LQA ruling wreaks havoc for DOD employees overseas
STUTTGART, Germany — First, nearly 700 overseas Defense Department employees discovered in May that their local housing allowances would be cut off and that they would have to reimburse the Army for payments they had already received. DOD blamed bureaucratic errors for the snafu.
Then some overseas Army reservists were snared in a similar net. The government said they had mistakenly received housing allowances for troops mobilized for unaccompanied tours within Germany.
Meanwhile, another Army civilian, recruited to work in Grafenwöhr, Germany, with the promise of a housing allowance, learned once she arrived that the Army changed its position and decided to renege on that offer. The Army blamed its action on its misunderstanding of DOD regulations. That worker — Brooke Hamilton — eventually got her benefits back when the DOD rewrote a confused policy, paving the way for Hamilton to receive the allowance and not be saddled with debt.
In each of the three scenarios, the circumstances differ. But one similarity is that the military says the workers in almost all cases were not at fault. Nonetheless, the loss of allowances and the burden of seeking special waivers to be relieved of debt that, in some cases rises well into the six figures, fell squarely on the workers.
“DOD has become a toxic employer,” said Jeff Wolff, a doctor at Landsthul Regional Medical Center, who was among the nearly 700 civilians deemed by DOD to be receiving his housing allowance in error.
At a time when the Pentagon is scrounging for every dollar as it confronts the sharpest budget crunch in a decade, many overseas personnel say they feel a cutthroat atmosphere in which bureaucratic errors and mismanagement result in debts being thrust upon unsuspecting employees.
While DOD says it will support efforts by workers to obtain debt waivers — roughly 300 have been granted so far — it has stopped short of allowing them to continue under their original terms.
Overseas employees and senior military commanders, who say staffers should not be punished for clerical mistakes, argue that DOD should institute an exception to policy that would allow workers to continue receiving benefits that will keep them on the job. They have failed to persuade Pentagon leadership to take such action.
The dispute over civilian housing allowances goes back to a 2011 decision by the Office of Personnel Management on a claim filed by a Stuttgart-based DOD worker. That decision, based on State Department rules, led officials at U.S. European Command to worry that it contradicted previous interpretations of the State Department rules governing local hires, and created a potentially widespread problem.
DOD launched an audit in 2012. In May 2013, DOD determined that roughly 700 families were receiving housing allowances “erroneously,” and it asked them to pay back the LQA or obtain waivers from the Defense Office of Hearings and Appeals.

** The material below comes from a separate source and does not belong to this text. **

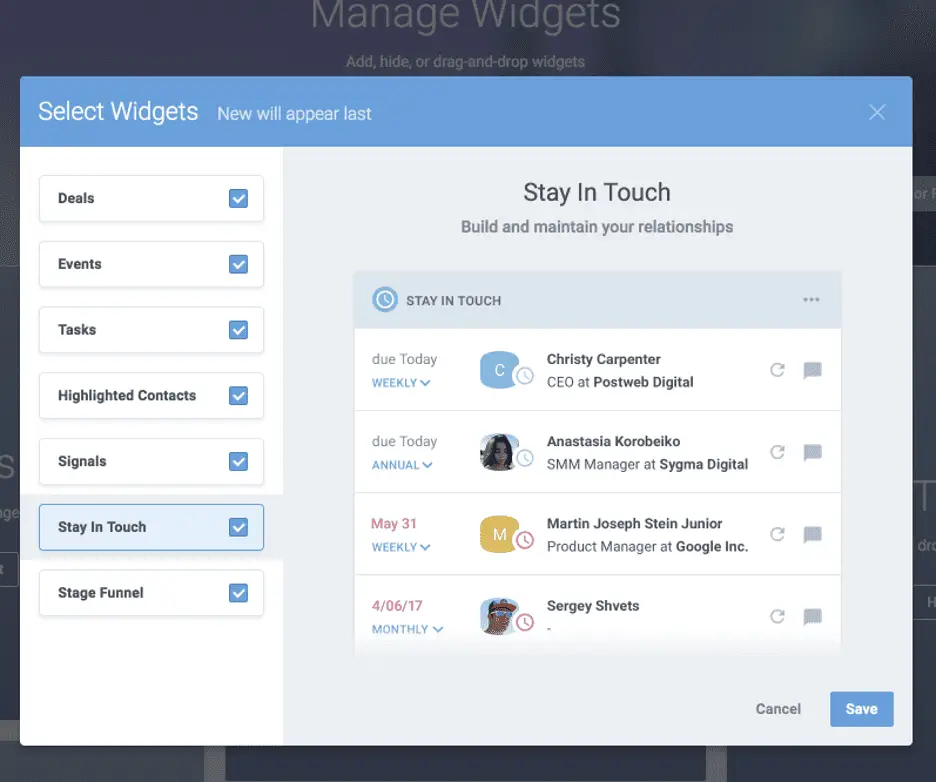Expand MONTHLY dropdown for Sergey Shvets
Image resolution: width=936 pixels, height=782 pixels.
[x=407, y=629]

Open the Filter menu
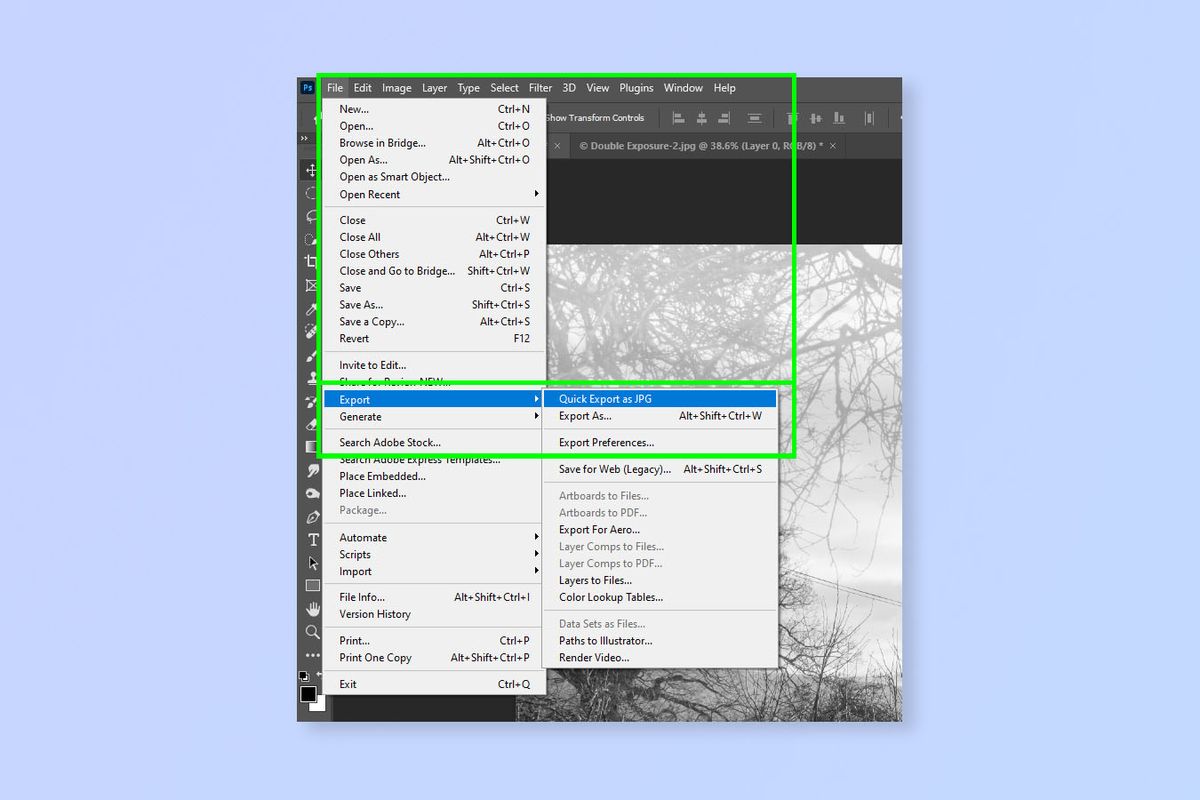540,87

The workers, however, have been engaged in an ongoing battle with DOD that is likely to carry over into 2014.
About 10 Germany-based Army Reservists are in a similar situation.
For years, Army Reserve troops in Germany have received housing allowances to cover the rent at their homes of record when they are called up to active duty at locations too far away to make the daily commute.
Army personnel officials say the decision to cut off those allowances is based on a Joint Federal Travel Regulations vicinity rule, which had been misinterpreted in the past. Now, about 10 soldiers in Germany have been issued debt notices and must obtain special waivers to be relieved of their debts.
The Army is yet to fully explain how it is enforcing the policy or spell out the effect it will have on troops worldwide. Affected Army reservists in Germany say they have filed debt relief waivers and continue to wait for a decision from the Army.